#### Texte fourni ####

Rwanda 1994… Génocide au Pays des Mille Collines

©James Nachtwey, Tutsi rescapé du génocide, 1994.

Pour une fois, devant je reste à cours de mots. Parce que le vécu de cet homme et des 800 000 Tutsis massacrés lors du génocide Rwandais me laissent sans voix. James Nachtwey n’a jamais porté aussi haut sa vocation terrible «  Chaque minute je songe à la fuite. Je ne veux pas voir cela. Que vais-je faire : m’enfuir  ou assumer ma responsabilité de photographier tout ce qui se passe ici ? »…jamais je n’ai autant saisi le terrible sacerdoce du photojournaliste.

Terrible ce gros plan. Brut. Noir et blanc : c’est le climat sans far de Nachtwey…pas d’anecdote. Terrible, cette posture d’étouffement, d’étranglement, bouche ouverte stupéfaite, regard perdu.  Terribles ces balafres à la machette… comme les griffes d’un fauve.  Le roulement de la terreur nous emporte loin, loin, au centre de l’Afrique dans  le Pays des Mille Collines, coïncé entre le Burundi, la Tanzanie, l’Ouganda et le Congo (ancien Zaïre). Le roulement de la terreur nous interpelle…

Qu’est-ce qu’un génocide ? Est-ce l’apogée abominable d’une lutte fratricide ? La haine  de Seth pour Osiris, celle de Caïn pour Abel ? Est-ce la disparition totale de la civilisation au profit de la barbarie ? La question n’est pas aussi simpliste…la notion de  génocide a été fixée en 1948 par la Convention pour la Prévention et la Répression du Crime de Génocide ( ONU). Un génocide est une volonté, planifiée d’exterminer un groupe  pour des raisons ethniques ou religieuses. Bref la civilisation se sert de la barbarie comme  outil au service de ses intérêts les plus infâmes…Sur le plan éthique faut-il montrer les victimes, les horreurs des conflits? Est-ce du sensationnalisme? Est-ce du voyeurisme? Je déteste ces questions parce qu’elle nous renvoient à une vision du monde aseptisée, étriquée, consensuelle, démagogique. Peut-on montrer un conflit sans victimes? Ce serait malhonnête et contraire au but du photojournalisme: informer sans fard. Voir le monde dans toute son horreur ou dans ses moments de grâce soulève discussion, interrogation, haut-le-coeur…on est loin du voyeurisme. La seule question que je me suis posée c’est: faut-il montrer la victime (la conséquence) ou les montagnes de machettes ( l’outil du système d’extermination). J’ai choisi la victime, témoin direct, un des rares liens entre l’évènement et l’opinion publique.

A cours de mots, je fais appel aux citations d’un livre qui ne peut qu’éveiller et bouleverser le citoyen attentif  : L’inavouable de Patrick de Saint Exupéry  (toutes les citations sont tirées des pages de son livre). Qui peut dire?  Qui d’autre que le témoin ? Nachtwey et Saint-Exupéry comme d’autres, ont vu, peuvent montrer, dire… l’inimaginable …

« Ce génocide qui avait nié notre nature, nous avait dépossédé de notre humanité et nous avait brisé. Nous avions vu, et c’était comme une maladie qui nous excluait du monde, nous enfermait dans un ailleurs, nous minait. Il fallait reconstruire. C’était la seule voie, la seule issue.(…) pièce par pièce les morceaux du puzzle trouvaient leur place. Esquissant les contours d’un grand mensonge » (p163)

#### Données fournies ####

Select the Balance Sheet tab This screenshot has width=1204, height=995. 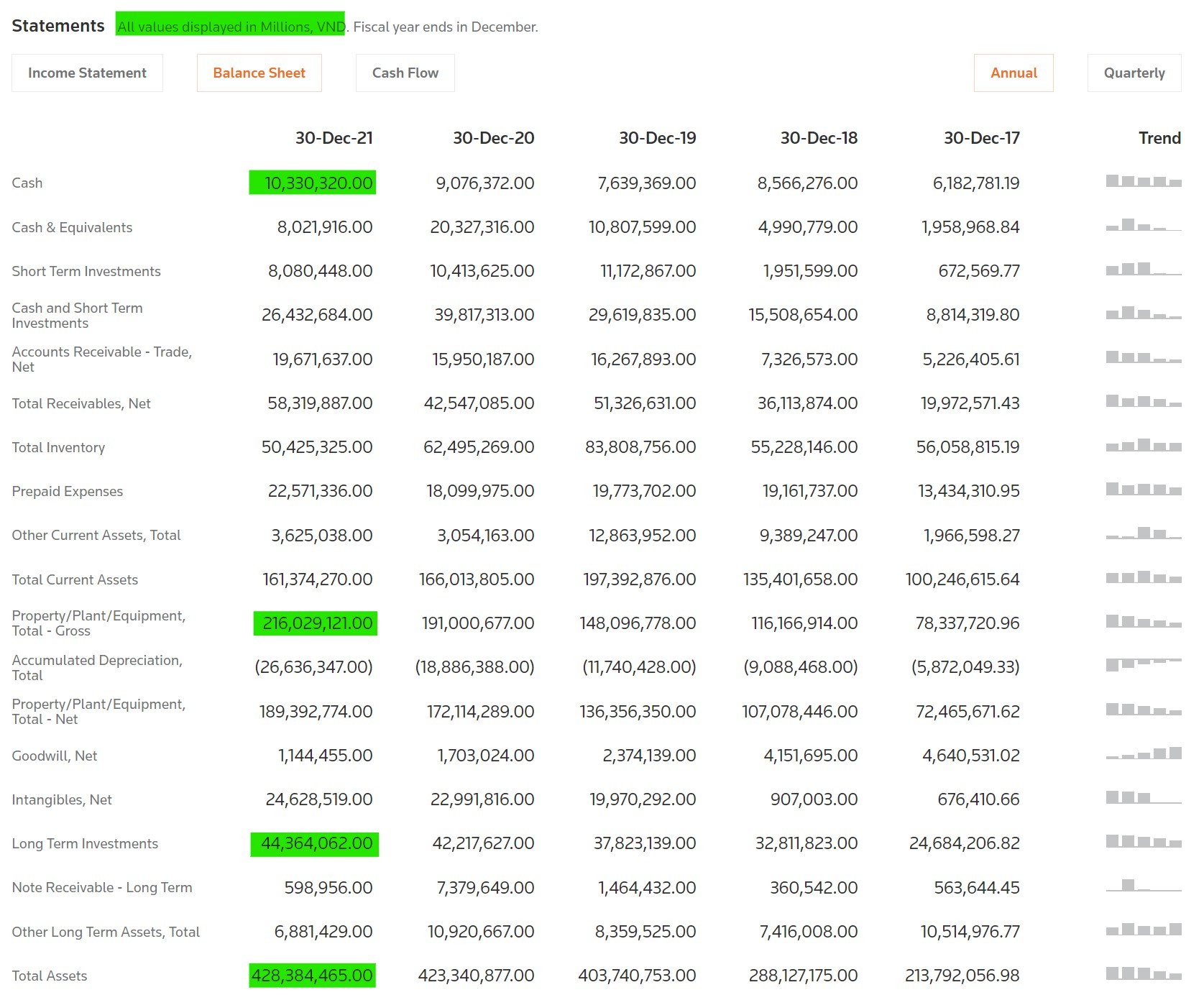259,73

####
#### Données fournies ####

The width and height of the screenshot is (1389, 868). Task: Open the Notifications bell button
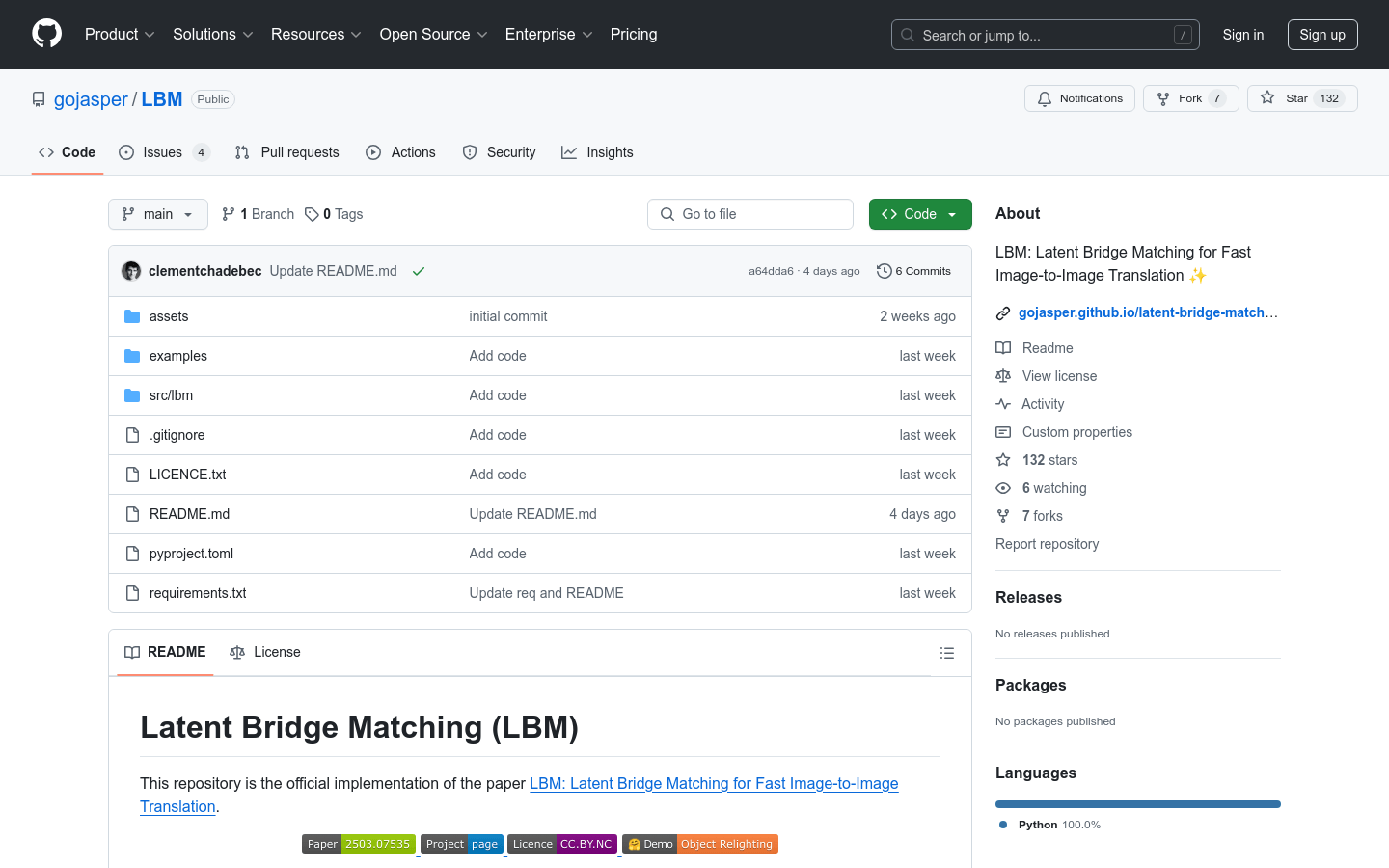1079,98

####

◆ **Questions de lecture**:
**A)** Répondez aux questions suivantes sur le texte consacré au génocide rwandais :
(i) Quel texte a fixé la notion de génocide en 1948 ?
(ii) Entre quels pays le Pays des Mille Collines est-il situé ?
(iii) De quel livre proviennent les citations auxquelles l'auteur fait appel ?
**B)** Citez sans rien changer le passage du texte consacré au génocide rwandais qui commence par « Pour une fois, devant » et se termine par « sacerdoce du photojournaliste. ».
**C)** Poursuivez le texte consacré au génocide rwandais à partir de sa dernière phrase.

◆ **Corrigé de l'exercice**:
**A)**
(i) La Convention pour la Prévention et la Répression du Crime de Génocide (ONU).
(ii) Le Burundi, la Tanzanie, l'Ouganda et le Congo (ancien Zaïre).
(iii) L'inavouable, de Patrick de Saint Exupéry.

**B)**
Pour une fois, devant je reste à cours de mots. Parce que le vécu de cet homme et des 800 000 Tutsis massacrés lors du génocide Rwandais me laissent sans voix. James Nachtwey n’a jamais porté aussi haut sa vocation terrible «  Chaque minute je songe à la fuite. Je ne veux pas voir cela. Que vais-je faire : m’enfuir  ou assumer ma responsabilité de photographier tout ce qui se passe ici ? »…jamais je n’ai autant saisi le terrible sacerdoce du photojournaliste.

**C)**
Témoigner, dire, échanger, sans mentir, sans se mentir.

Le génocide se déchaîne entre le 6 avril 1994 et le 4 juillet 1994. Le 6 avril, c’est l’assassinat du président rwandais Juvénal Habyarimana, son avion est la cible de tirs et s’écrase. Le 4 juillet 1994, est la date de la prise de la capitale Kigali par le Front Patriotique Rwandais. En effet, le génocide s’inscrit  dans un contexte plus large de guerre civile (débutée en 1990) opposant le gouvernement rwandais Hutu au FPR (accusé d’être essentiellement Tutsi). L’attentat du 6 avril 1994 est imputé au FPR. Prétexte idéal, tombant à point nommé pour désigner les Tutsis comme responsables et justifier leur assassinat total. Le génocide débute.  Tout est réuni pour lancer l’enfer au Pays des Mille Collines. Une Saint-Barthélémy à l’échelle du pays dont l’Akazu (le cercle intime du président assassiné) et Agathe Hababyarimana, la veuve du président, seraient les funestes marionnettistes . Une idéologie : le  Hutu Power qui voudrait un pouvoir exclusif aux Hutu dans un Rwanda purifié des Tutsis.  Des bras armés : les milices Interahamwe et Impuzamugambi.  Et une une radio de propagande: la Radio des Mille Collines qui embrigade une majorité des Hutus au service de l’œuvre de mort.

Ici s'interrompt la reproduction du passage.